Audit, access and application logs
Bitbucket Server logs information for auditing and diagnostic purposes. All these logs may contain the user's username, display name and email address. The access and application logs may also contain the user's IP address.
Description | Purpose | Location | |
---|---|---|---|
Audit logs | A list of all audited events | Identify authorized and unauthorized changes, or suspicious activity over a period of time (see Audit logging in Bitbucket Server and How to read the Bitbucket Server Log Formats) | <Bitbucket home directory>/log/audit/ |
Audit table | A truncated list of recent audit events | Database | |
Access logs | A list of who accessed the system and what they accessed | <Bitbucket home directory>/log/atlassian-bitbucket-access.log | |
Application logs | A list of errors, warnings and diagnostic information | May be required to diagnose problems with Bitbucket Server (see Bitbucket Server debug logging and Configure Bitbucket Data Center Logging) | <Bitbucket home directory>/log/atlassian-bitbucket.log |
You can safely delete any audit logs, access logs or application logs that you no longer need for auditing/diagnostic purposes.
If you wish to delete the list of recent audit events generated by a user, use the following queries:
__user_id__
below is the userid value obtained in step 2
DELETE FROM
"AO_BD73C3_PROJECT_AUDIT"
WHERE
"USER" = __user_id__;
DELETE FROM
"AO_BD73C3_REPOSITORY_AUDIT"
WHERE
"USER" = __user_id__;
Webhook logging
If you're running Bitbucket Server 5.4.0 or above, Bitbucket Server keeps a record of triggered webhooks in the database, please read Troubleshooting webhooks.

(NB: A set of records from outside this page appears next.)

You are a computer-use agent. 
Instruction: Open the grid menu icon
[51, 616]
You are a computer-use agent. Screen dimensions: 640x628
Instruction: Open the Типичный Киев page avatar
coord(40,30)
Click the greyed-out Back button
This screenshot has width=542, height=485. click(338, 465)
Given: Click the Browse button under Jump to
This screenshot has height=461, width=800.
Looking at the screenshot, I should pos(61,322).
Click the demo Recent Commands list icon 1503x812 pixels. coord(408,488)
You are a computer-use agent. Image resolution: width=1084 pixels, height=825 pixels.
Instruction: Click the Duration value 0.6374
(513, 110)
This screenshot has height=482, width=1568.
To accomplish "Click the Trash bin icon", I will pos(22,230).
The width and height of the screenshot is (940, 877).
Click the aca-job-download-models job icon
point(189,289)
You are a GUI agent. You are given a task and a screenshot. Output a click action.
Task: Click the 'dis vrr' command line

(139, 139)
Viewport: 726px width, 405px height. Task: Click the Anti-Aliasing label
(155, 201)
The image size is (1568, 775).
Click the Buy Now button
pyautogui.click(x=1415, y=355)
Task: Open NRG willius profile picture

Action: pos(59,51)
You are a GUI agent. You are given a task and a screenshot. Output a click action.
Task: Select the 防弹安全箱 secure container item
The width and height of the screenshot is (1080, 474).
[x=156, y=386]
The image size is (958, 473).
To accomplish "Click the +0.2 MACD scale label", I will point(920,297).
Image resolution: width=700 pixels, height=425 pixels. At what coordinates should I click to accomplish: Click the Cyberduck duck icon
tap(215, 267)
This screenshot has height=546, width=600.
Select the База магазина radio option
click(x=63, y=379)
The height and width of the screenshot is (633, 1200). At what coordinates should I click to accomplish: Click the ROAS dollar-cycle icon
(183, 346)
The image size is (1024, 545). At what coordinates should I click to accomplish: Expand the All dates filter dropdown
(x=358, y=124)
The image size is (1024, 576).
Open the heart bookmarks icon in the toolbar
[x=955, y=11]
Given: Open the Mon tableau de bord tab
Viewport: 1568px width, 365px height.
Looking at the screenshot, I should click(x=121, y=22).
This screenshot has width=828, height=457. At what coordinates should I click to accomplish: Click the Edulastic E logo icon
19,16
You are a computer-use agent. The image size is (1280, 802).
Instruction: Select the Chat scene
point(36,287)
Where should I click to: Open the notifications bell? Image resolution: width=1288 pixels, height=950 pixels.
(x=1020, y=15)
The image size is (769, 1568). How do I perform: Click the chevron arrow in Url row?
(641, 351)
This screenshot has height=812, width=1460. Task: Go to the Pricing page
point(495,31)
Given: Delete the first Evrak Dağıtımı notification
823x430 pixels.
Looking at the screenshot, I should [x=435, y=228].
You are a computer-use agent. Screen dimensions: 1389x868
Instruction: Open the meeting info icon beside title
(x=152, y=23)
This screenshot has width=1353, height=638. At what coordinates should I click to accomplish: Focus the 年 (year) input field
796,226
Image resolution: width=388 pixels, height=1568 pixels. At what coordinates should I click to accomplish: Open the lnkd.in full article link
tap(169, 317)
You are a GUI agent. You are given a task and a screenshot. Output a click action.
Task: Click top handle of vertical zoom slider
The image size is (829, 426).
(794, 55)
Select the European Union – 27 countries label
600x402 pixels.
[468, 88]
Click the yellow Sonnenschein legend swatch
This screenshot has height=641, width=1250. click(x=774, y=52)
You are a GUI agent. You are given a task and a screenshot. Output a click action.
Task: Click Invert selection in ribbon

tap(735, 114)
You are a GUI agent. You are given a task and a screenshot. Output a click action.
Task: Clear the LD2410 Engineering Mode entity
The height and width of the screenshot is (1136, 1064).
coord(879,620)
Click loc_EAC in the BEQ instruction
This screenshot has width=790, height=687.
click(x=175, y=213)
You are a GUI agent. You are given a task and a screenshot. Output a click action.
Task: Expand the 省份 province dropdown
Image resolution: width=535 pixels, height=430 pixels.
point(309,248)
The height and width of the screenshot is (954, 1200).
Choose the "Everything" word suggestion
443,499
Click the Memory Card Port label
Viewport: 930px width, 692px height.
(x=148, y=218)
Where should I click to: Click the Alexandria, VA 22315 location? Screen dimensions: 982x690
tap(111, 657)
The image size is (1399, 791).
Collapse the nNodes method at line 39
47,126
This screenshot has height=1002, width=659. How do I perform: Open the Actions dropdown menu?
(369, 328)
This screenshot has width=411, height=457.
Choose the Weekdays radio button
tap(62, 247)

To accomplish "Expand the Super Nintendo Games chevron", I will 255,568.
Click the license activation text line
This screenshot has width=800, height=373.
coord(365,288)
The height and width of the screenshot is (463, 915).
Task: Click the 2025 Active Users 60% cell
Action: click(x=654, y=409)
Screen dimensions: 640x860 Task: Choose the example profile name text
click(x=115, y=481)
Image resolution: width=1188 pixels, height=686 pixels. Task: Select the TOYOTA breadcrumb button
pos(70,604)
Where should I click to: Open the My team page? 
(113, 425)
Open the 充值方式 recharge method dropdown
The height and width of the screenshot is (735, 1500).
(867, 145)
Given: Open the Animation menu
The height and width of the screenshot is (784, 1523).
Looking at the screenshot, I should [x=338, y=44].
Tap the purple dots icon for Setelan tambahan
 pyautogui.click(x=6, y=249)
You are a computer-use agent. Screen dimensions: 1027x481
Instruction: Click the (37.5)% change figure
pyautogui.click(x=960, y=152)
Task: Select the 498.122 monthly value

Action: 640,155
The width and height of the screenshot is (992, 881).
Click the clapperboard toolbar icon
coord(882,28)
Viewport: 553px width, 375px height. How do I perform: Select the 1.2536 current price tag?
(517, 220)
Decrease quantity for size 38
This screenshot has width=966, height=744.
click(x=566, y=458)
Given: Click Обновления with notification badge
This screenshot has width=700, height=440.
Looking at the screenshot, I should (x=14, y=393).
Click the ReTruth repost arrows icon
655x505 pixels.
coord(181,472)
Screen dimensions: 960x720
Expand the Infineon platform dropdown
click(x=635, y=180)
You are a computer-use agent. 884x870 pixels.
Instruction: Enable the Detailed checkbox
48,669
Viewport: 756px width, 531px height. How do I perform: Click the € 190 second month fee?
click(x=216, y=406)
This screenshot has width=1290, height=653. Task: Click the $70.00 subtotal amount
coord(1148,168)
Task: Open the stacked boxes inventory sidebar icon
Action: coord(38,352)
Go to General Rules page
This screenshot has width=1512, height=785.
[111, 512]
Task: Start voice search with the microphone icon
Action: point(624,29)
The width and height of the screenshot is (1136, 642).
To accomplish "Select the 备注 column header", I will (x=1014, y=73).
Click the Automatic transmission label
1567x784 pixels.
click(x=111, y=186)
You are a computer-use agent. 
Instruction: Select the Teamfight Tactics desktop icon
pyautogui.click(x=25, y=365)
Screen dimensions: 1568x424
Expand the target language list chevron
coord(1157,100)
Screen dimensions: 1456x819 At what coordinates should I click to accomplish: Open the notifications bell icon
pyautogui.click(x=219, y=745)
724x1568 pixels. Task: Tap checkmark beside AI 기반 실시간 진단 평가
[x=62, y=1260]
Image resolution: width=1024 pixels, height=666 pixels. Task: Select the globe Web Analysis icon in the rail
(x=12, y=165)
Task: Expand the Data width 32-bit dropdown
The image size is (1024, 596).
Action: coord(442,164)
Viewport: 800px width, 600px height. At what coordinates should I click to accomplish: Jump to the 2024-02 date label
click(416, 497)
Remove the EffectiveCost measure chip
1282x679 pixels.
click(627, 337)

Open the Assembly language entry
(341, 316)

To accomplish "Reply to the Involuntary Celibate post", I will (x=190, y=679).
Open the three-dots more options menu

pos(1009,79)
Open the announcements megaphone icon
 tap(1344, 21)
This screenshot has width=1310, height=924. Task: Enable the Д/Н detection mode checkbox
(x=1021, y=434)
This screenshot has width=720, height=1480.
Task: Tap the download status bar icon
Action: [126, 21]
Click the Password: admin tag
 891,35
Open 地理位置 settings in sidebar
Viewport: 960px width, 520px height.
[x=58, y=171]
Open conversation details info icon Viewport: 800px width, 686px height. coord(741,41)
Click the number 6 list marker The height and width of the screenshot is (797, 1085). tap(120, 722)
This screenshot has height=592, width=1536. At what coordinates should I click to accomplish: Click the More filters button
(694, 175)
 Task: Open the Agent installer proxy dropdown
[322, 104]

Webhooks sent as the result of a user action will contain that user's username. If you no longer need these entries for auditing purposes, you can delete them.
__username__
below is the login name of the user whose personal data you wish to remove.
DELETE FROM
"AO_371AEF_HIST_INVOCATION"
WHERE
"REQUEST_BODY" like '%"name":"__username__"%';
Search data
Search data is essential for Bitbucket's repository and code search features. The user's display name, username and avatar are stored in the search data in order to allow searching their personal project.
When the system is restarted, it will reindex all projects and remove the deleted user's data. If you want to force this process to happen before a restart, follow the steps in Resolve Elasticsearch 404 error by rebuilding the index.
Browser cache
The user's avatar image is cached aggressively by the browser and such caching is not completely under the control of Bitbucket Server. The browser may periodically refresh/purge its cache, and so the avatars will eventually disappear, but exact timings depends on the browser and user's local configuration.
Additional notes
There may be limitations based on your product version.
Note, the above-related GDPR workaround has been optimized for the latest version of this product. If you are running on a legacy version of the product, the efficacy of the workaround may be limited. Please consider upgrading to the latest product version to optimize the workarounds available under this article.
Third-party add-ons may store personal data in their own database tables or on the filesystem.
The above article in support of your GDPR compliance efforts applies only to personal data stored within the Atlassian server and data center products. To the extent you have installed third-party add-ons within your server or data center environment, you will need to contact that third-party add-on provider to understand what personal data from your server or data center environment they may access, transfer or otherwise process and how they will support your GDPR compliance efforts.
If you are a server or data center customer, Atlassian does not access, store, or otherwise process the personal data you choose to store within the products. For information about personal data Atlassian processes, see our Privacy Policy.